Come ormai saprete, da corollario alla vicenda c'è un curriculum depositato agli atti ma non ancora on-line a 5 mesi dall'assunzione (come previsto per tutti i dirigenti), nel quale si legge "corso di laurea in.." ma per il quale, come confermato dall'Assessore in aula, non era stato conseguito il titolo di laurea (obbligatorio per gli incarichi dirigenziali), un contratto ex-art 110/267 che erroneamente riporta in testata "Dr. Giovannetti" ed uno stipendio da 15 mila euro al mese che impegna le casse comunali per circa 1 mln di € in 5 anni.

Già allora avevamo espresso forti dubbi e contrarietà in merito a questa assunzione che conferiva un ruolo dirigenziale ad un soggetto privo del titolo di laurea, contrariamente a quanto sancito più volte dalla Corte dei Conti in altre regioni. Avevamo quindi scritto una mozione con la quale impegnavamo il Sindaco (unico soggetto titolato a farlo) a chiedere un parere alla corte dei conti, documento che è in discussione in questi giorni.

A distanza di 4 mesi, in seguito alla riorganizzazione della macchina comunale, con un'altra interpellanza abbiamo chiesto all'Assessore Passoni se vi fossero stati sviluppi in seguito alle nostre osservazioni. E indovinate un po' cosa ci è stato detto?

Al Portavoce del Sindaco è stato tolto l'incarico di Direzione del Servizio Centrale Informazioni e Rapporti con il Cittadino, quindi non ha più incarichi dirigenziali coerentemente con quanto previsto dalla legge essendo soggetto privo di laurea.
Una battaglia vinta, verrebbe da dire....e invece no, perchè, incredibile (forse non troppo) ma vero, non gli è stato ridotto lo stipendio.

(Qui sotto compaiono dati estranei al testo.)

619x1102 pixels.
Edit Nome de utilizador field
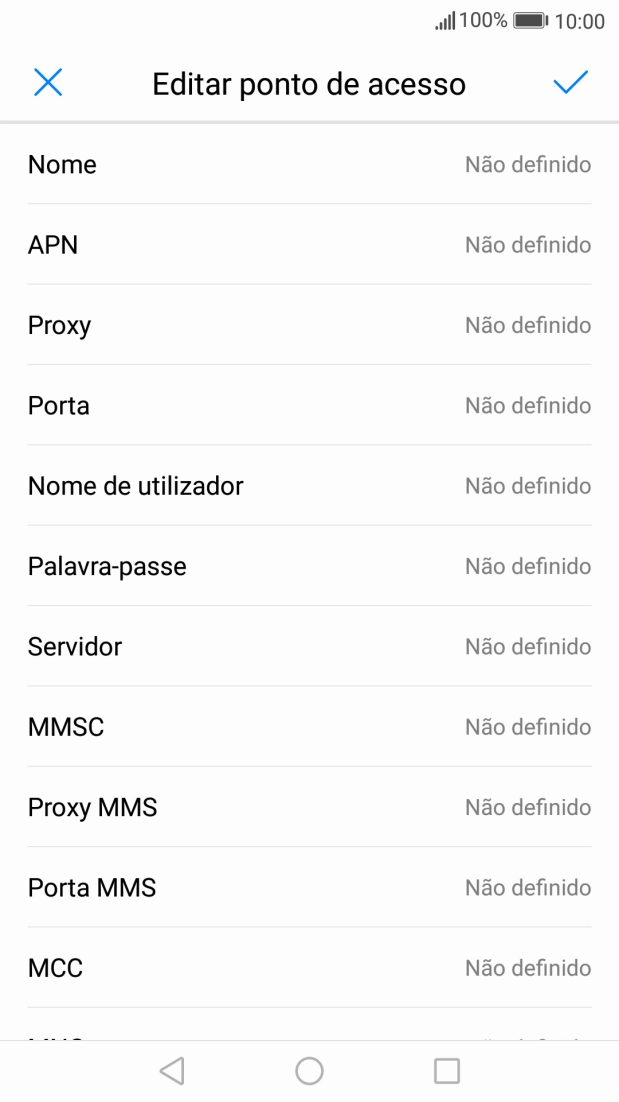[309, 486]
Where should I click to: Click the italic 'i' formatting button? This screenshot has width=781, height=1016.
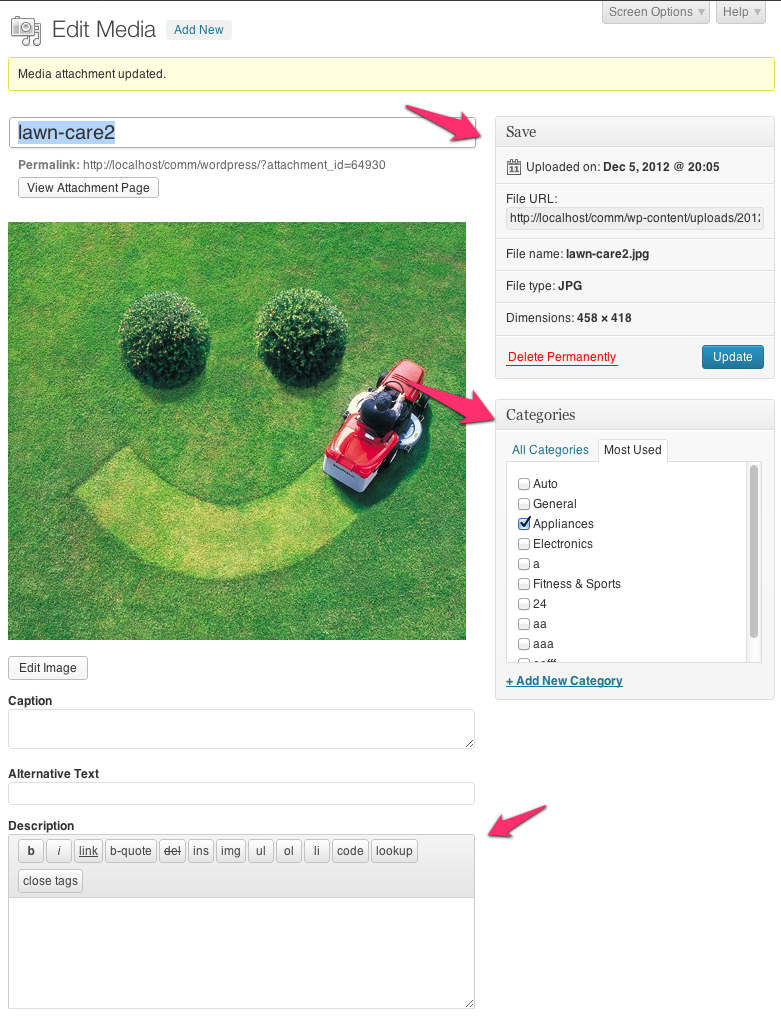click(x=59, y=851)
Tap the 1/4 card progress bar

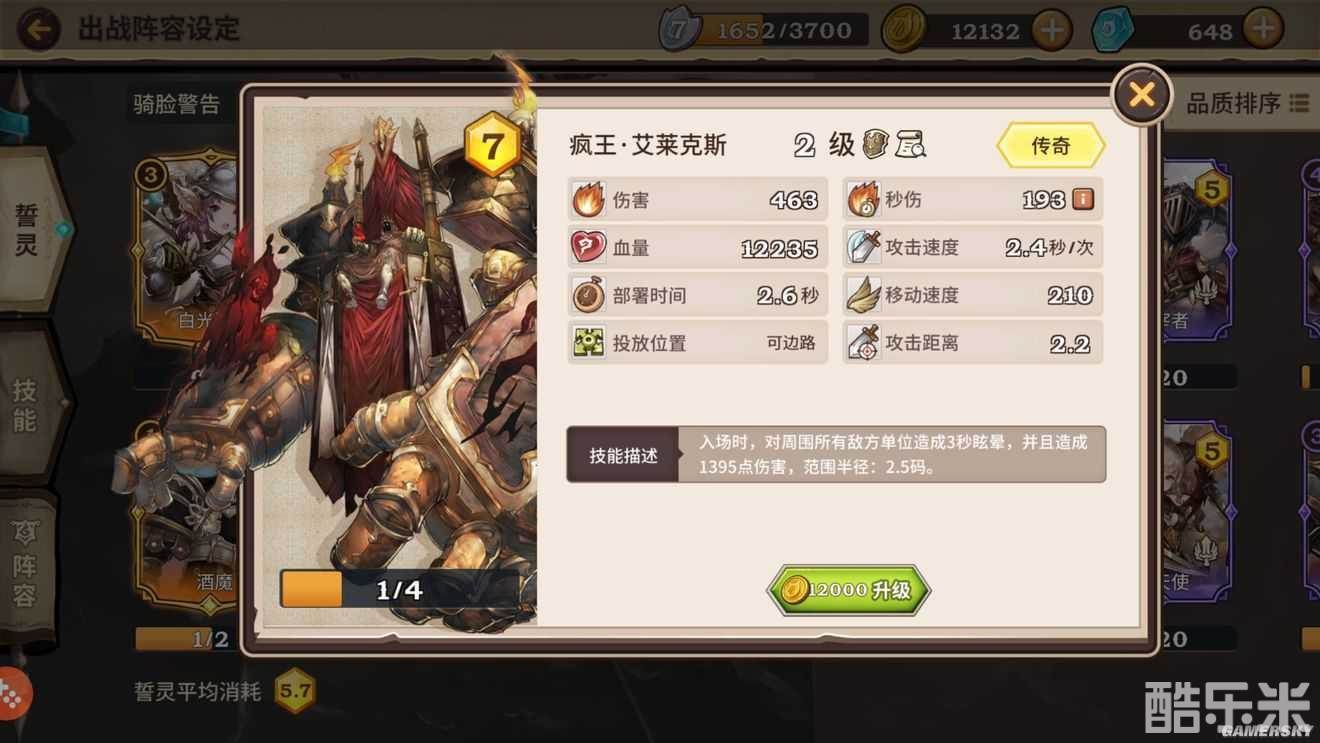tap(400, 590)
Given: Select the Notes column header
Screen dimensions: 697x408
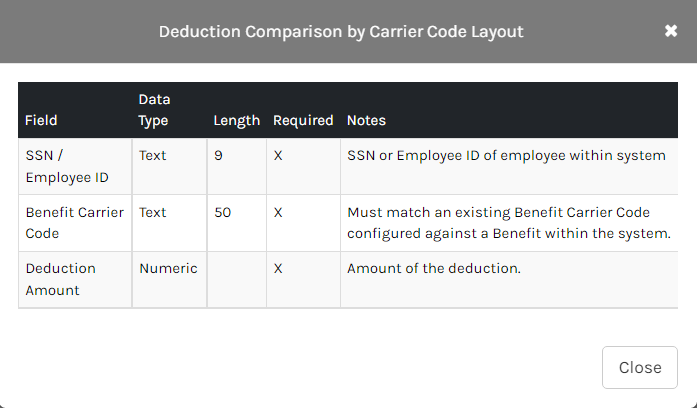Looking at the screenshot, I should pos(366,120).
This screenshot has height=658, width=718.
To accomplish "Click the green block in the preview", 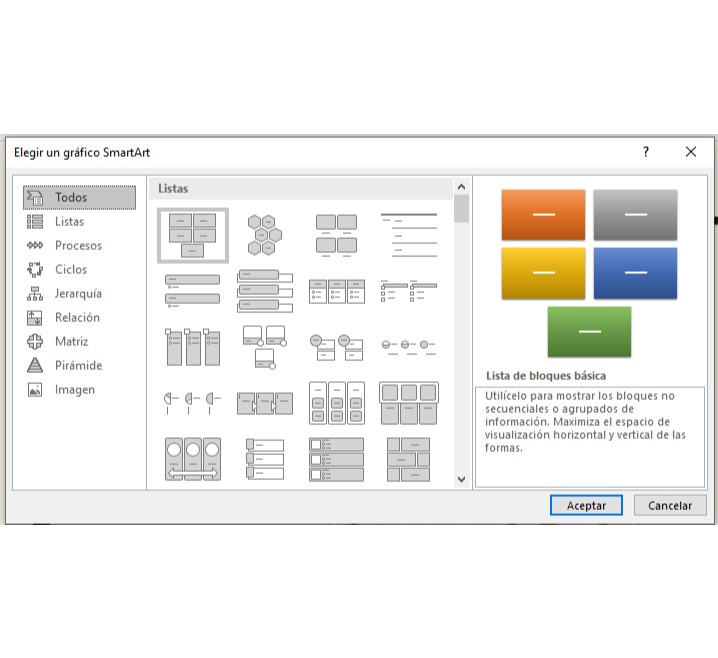I will tap(589, 332).
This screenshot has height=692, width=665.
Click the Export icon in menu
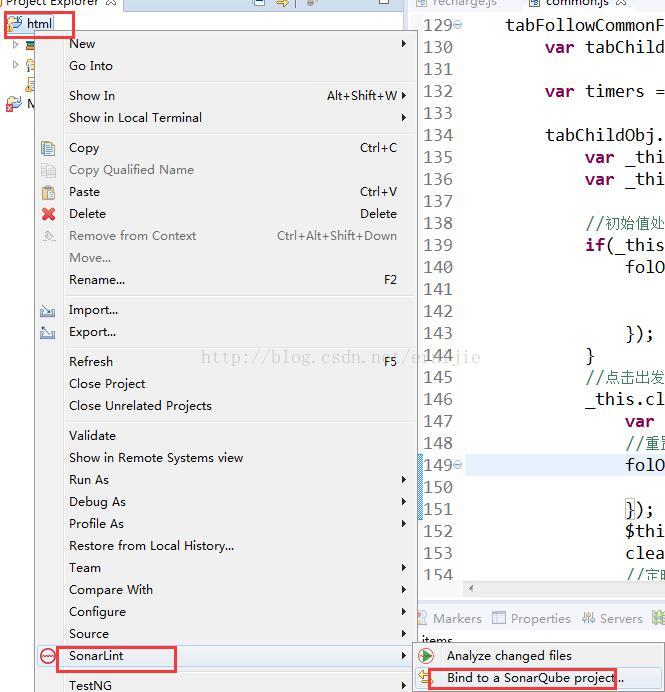click(x=48, y=333)

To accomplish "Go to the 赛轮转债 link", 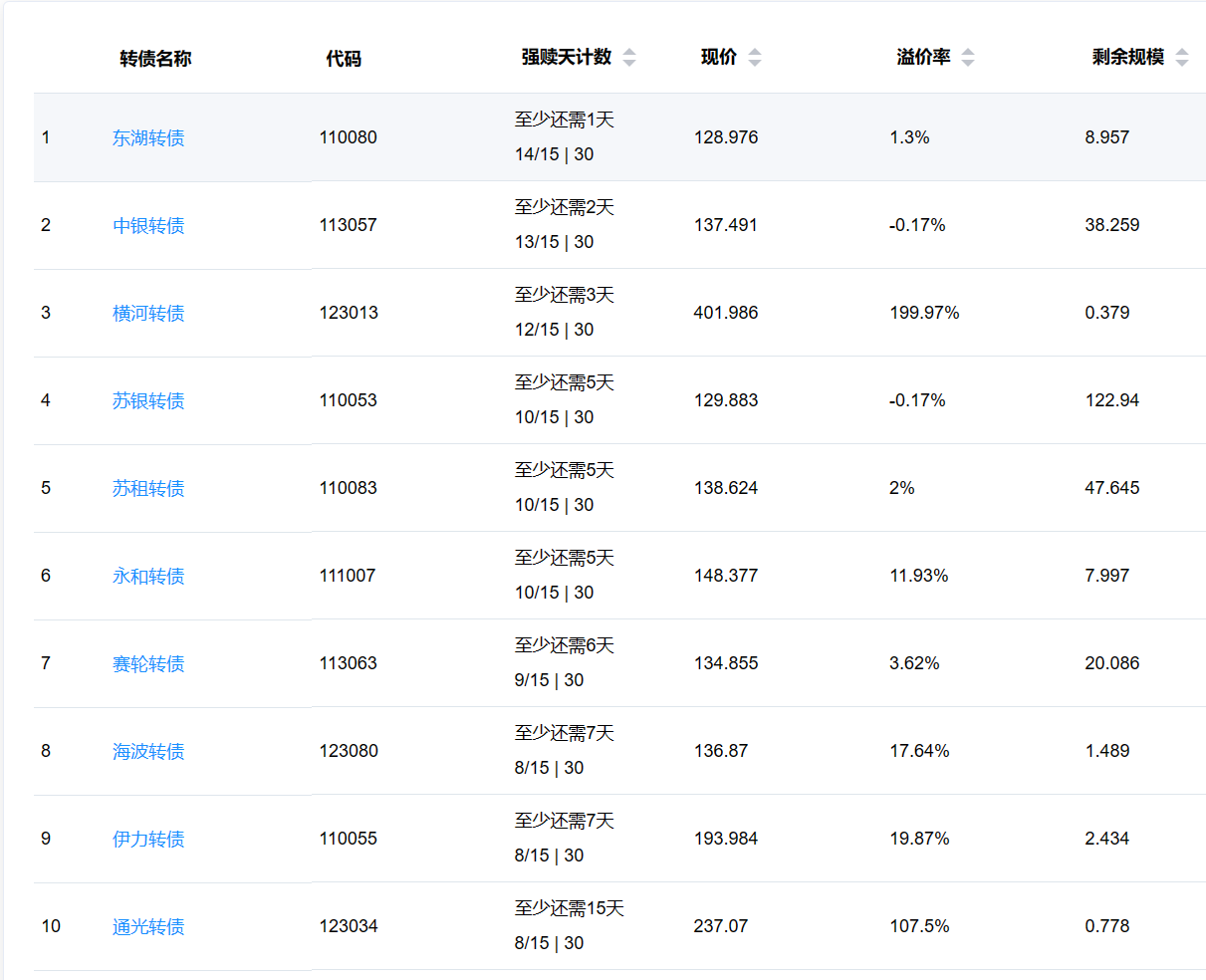I will (x=148, y=664).
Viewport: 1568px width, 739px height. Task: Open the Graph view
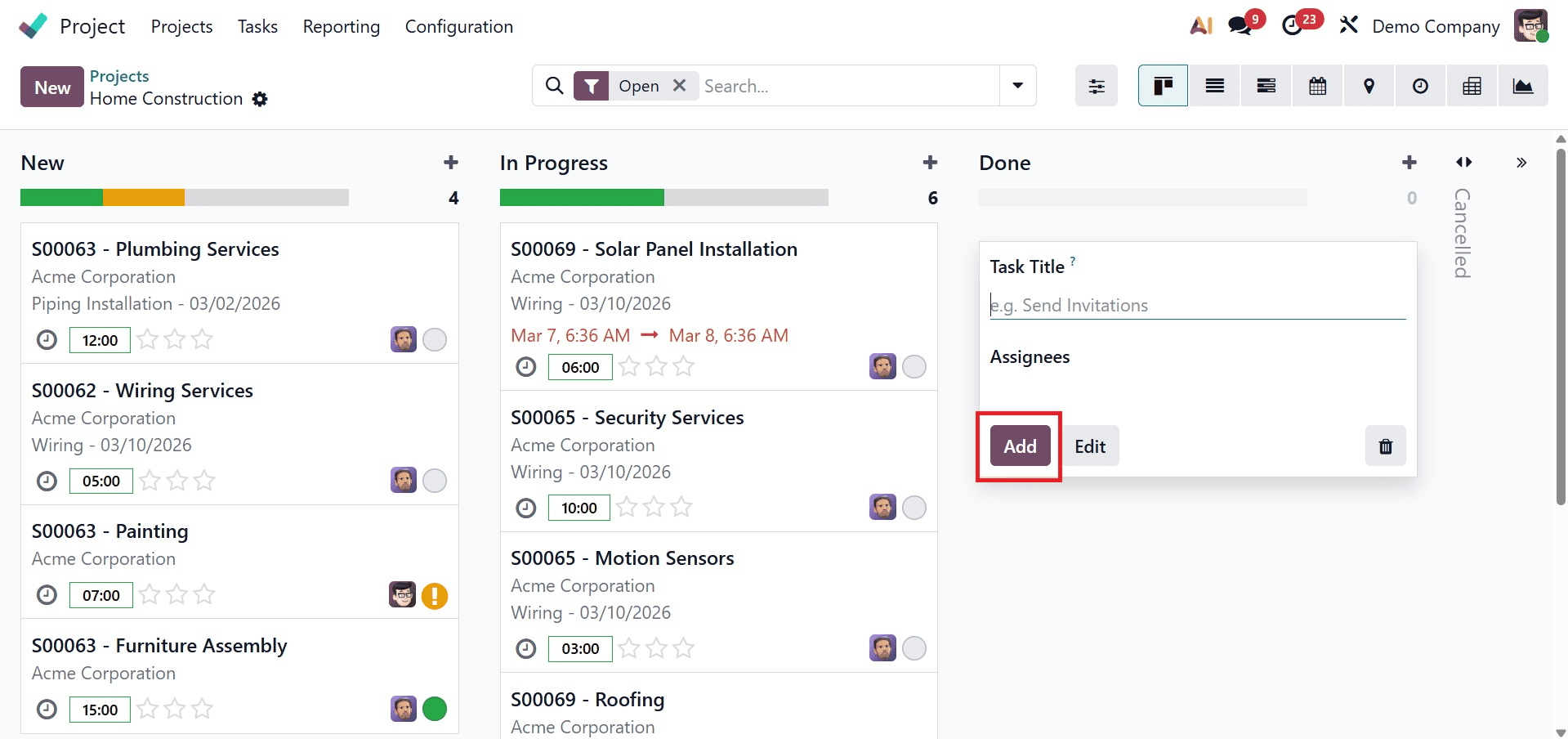[1522, 85]
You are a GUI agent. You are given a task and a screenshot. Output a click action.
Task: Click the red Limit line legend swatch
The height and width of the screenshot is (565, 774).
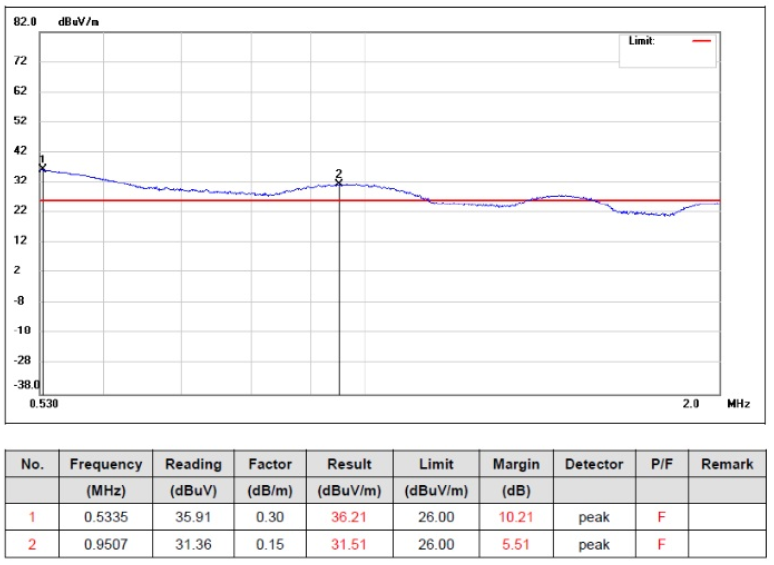(703, 41)
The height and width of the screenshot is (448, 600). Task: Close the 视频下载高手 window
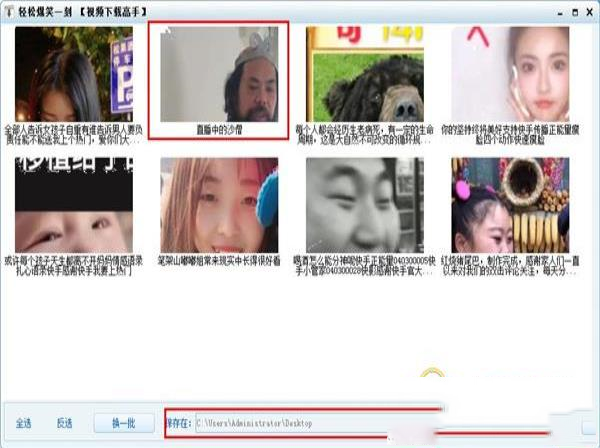(585, 10)
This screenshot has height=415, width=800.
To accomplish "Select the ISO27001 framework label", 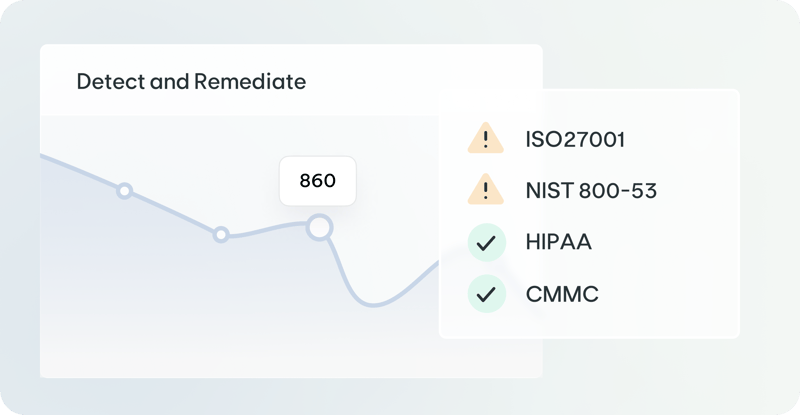I will pyautogui.click(x=575, y=139).
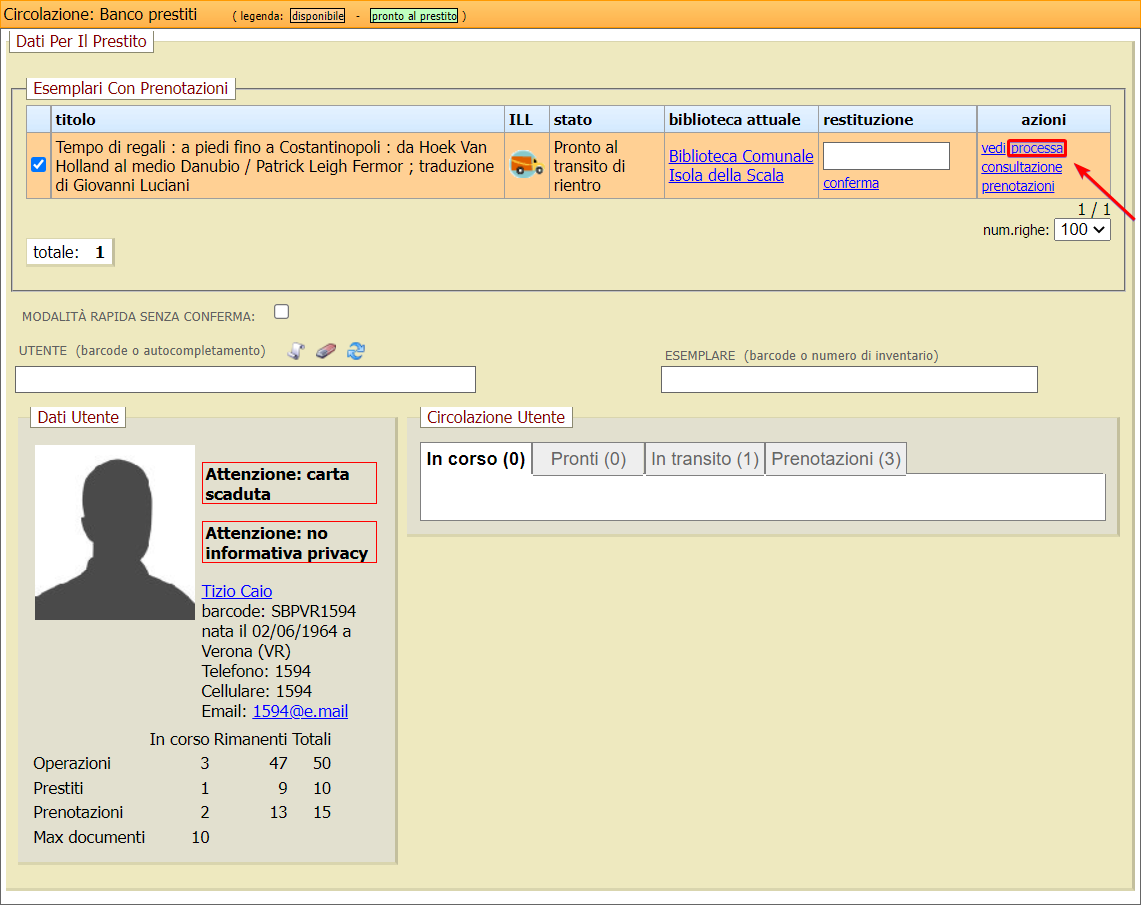
Task: Click the vedi action link
Action: pyautogui.click(x=993, y=148)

Una funzione in meno, cioè una responsabilità in meno, dovrebbe implicare senza se e senza ma una riduzione di stipendio. E invece no...almeno non per questa amministrazione.

Inutile ribadire per l'ennesima volta che uno stipendio da €180.000 all'anno sia già una follia di per sé, e lo diventa ancor di più se si pensa alla situazione economica nella quale versa il comune. Diventa poi quasi una barzelletta se lo si paragona ad altri soggetti fuori dall'Italia come Jay Carney, il portavoce del Presidente Obama, che guadagna circa €118.000 all'anno.

Ma diventa davvero inaccettabile, una vera presa in giro, che a fronte di minori responsabilità non corrispondano minori compensi: se si alleggeriscono le funzioni deve diminuire lo stipendio, oppure questo per il portavoce del Sindaco non vale?